Duncan picked up another canvas. “How about this one?”

He had painted it from a photo Benjamin’s mother took years before on a family trip to Yellowstone. Their car had broken down and they were obliged to camp by the highway, while hundreds of more affluent families motored by, staring straight and uncaringly ahead. In the picture Benjamin’s father toiled beneath the hood of his battered sixty-three Chevy wagon. Benjamin’s grandfather sat in the dirt next to the car, a frayed and faded cavalry hat on his head and a half empty bottle of Jack Daniels in his hand, staring at the camera with a despair as long as the continental divide, wrinkles like dusty rivers running down his withered face, a cigar wedged between cracked, tired lips. If hope were gold, the old man’s eyes were as bereft of it as were the mountains behind them, and the only one who did not know it was Benjamin. Seven years old, he sat with his hands on the wheel, grinning like hell as he pretended to drive. The sun behind him painted the clouds above the Tetons in pastels of orange and violet. Benjamin’s grandfather had complained of vertigo after the sun set. Benjamin’s father, thinking him drunk, ignored him. Benjamin fell asleep in his grandfather’s arms. When help arrived with the dawn, the old man was cold as the Chevy’s engine, and they were required to pry his stiff arms from the crying boy with a crow bar in order to set him free.

“It won’t sell,” Benjamin said. “The white man likes his savages, not unlike his women, on black velvet. This is too depressing.”
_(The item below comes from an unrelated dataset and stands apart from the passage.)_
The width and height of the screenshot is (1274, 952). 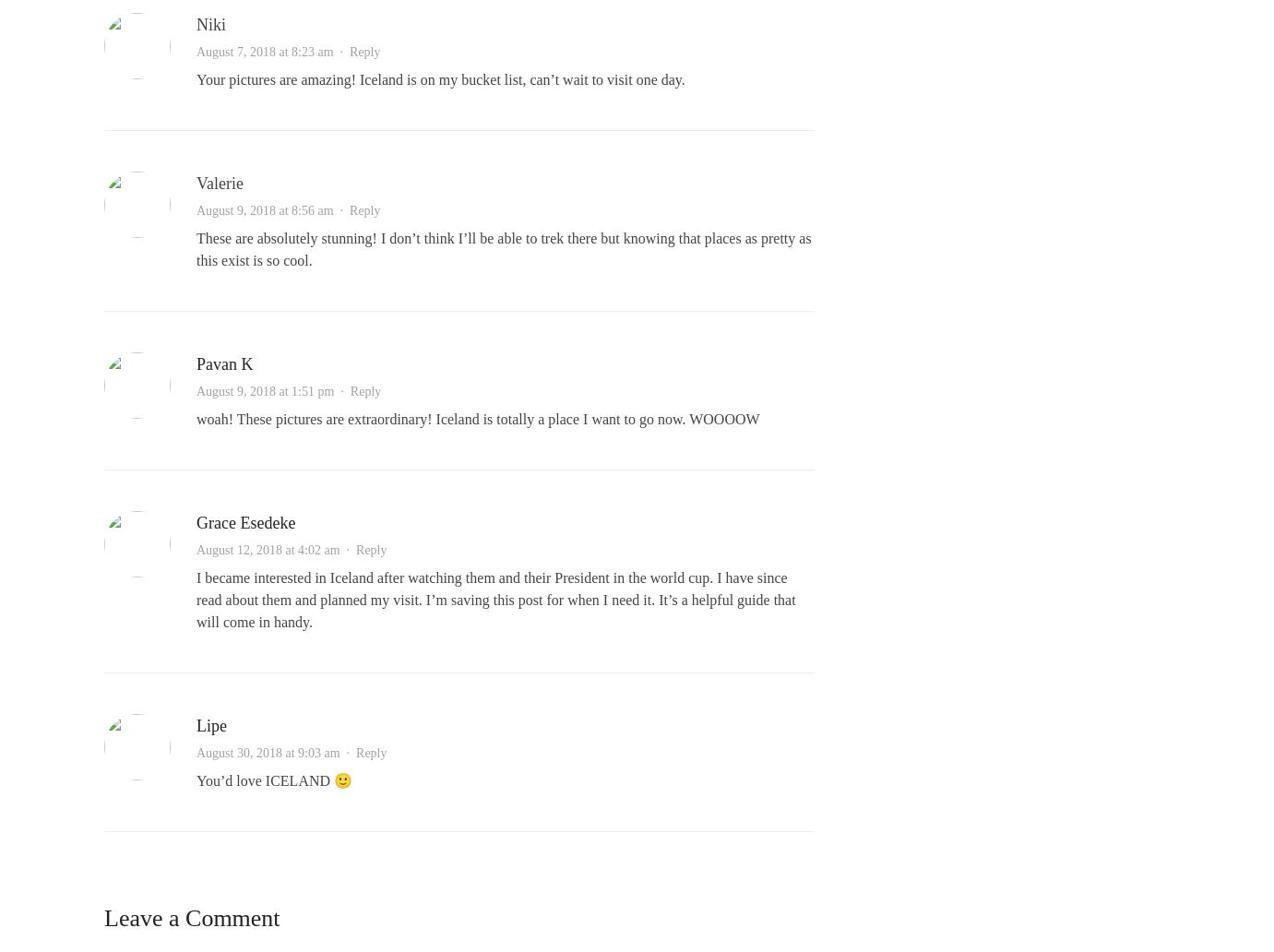 What do you see at coordinates (504, 249) in the screenshot?
I see `'These are absolutely stunning! I don’t think I’ll be able to trek there but knowing that places as pretty as this exist is so cool.'` at bounding box center [504, 249].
“It’s the best thing I’ve ever done.”

Benjamin sighed and tossed the painting in the truck bed. He got in behind the wheel, rolled his window down, and leaned out.
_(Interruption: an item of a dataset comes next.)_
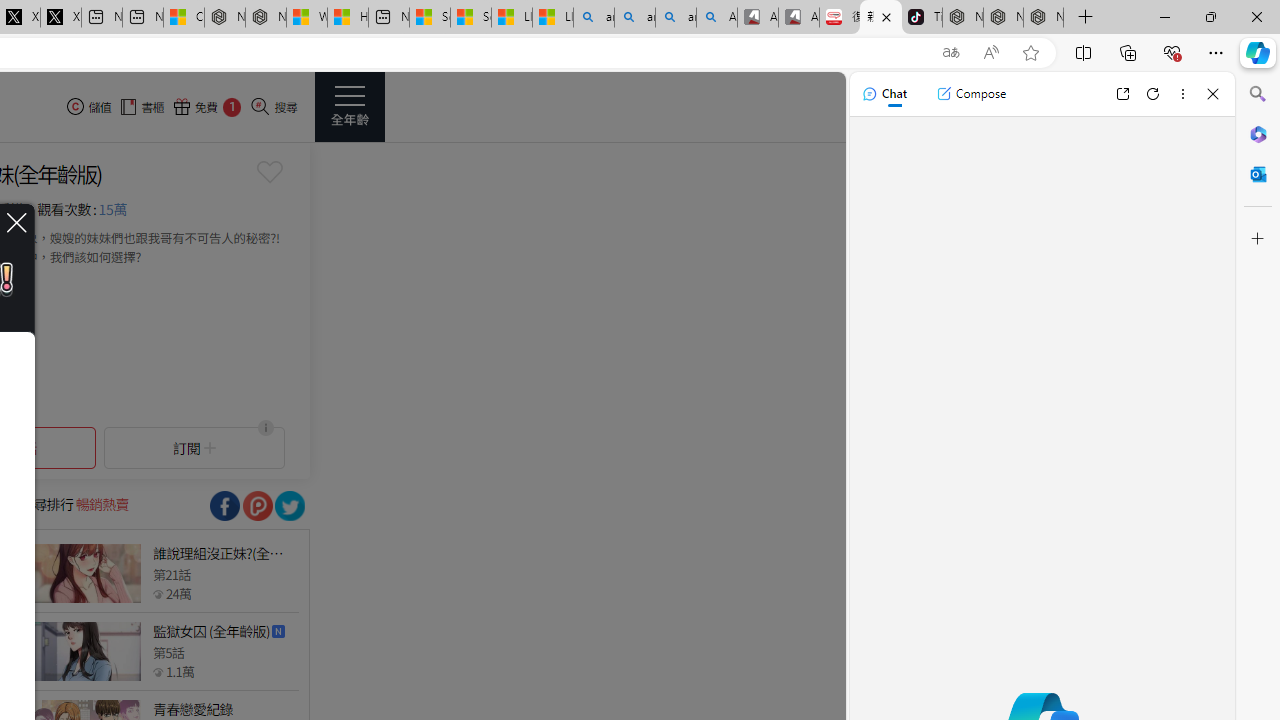 The image size is (1280, 720). What do you see at coordinates (633, 17) in the screenshot?
I see `'amazon - Search'` at bounding box center [633, 17].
“I’ll see what I can do,” he said as he pulled away. “But don’t get your hopes up. And happy damn birthday!”

Duncan sat on the redwood bench and looked west at the shriveling sun. A tender wind pushed the grass towards him in waves across the range, touching his face with a wet green smell of cattle. The sun scattered a deep red through atmospheric dust until it was too dark to see anything but stars like distant candles above Wyoming and headlights on the highway. He waited there in the dark until he saw Fiona’s Lincoln head down the drive and pass through the gate. He collected his paints and brushes and folded his easel. He headed for home, wondering as he walked what he would tell Fiona come Monday.

     

Duncan found a box wrapped in gold paper on his bed when he went to his room to put his easel and paints away. An envelope was slipped beneath the ribbon
. Waited until two,
the card inside read,
Happy Birthday, Tiffy
. He had forgotten that she was coming over. He picked up the phone and dialed. After seven rings he hung up and opened the box. The boots inside were soft and well tooled and smelled of olives. The tags said
Made in Italy
. Duncan laughed. Leave it to Tiffy to buy Italian cowboy boots. He took off his old boots and dropped them in the trash. The new boots fit his feet like twin Lamborghinis. Duncan had never been in a Lamborghini, but he imagined it would fit something like the boots. He took his new footwear on a test walk to the kitchen. He grabbed a cold beer and settled at the table.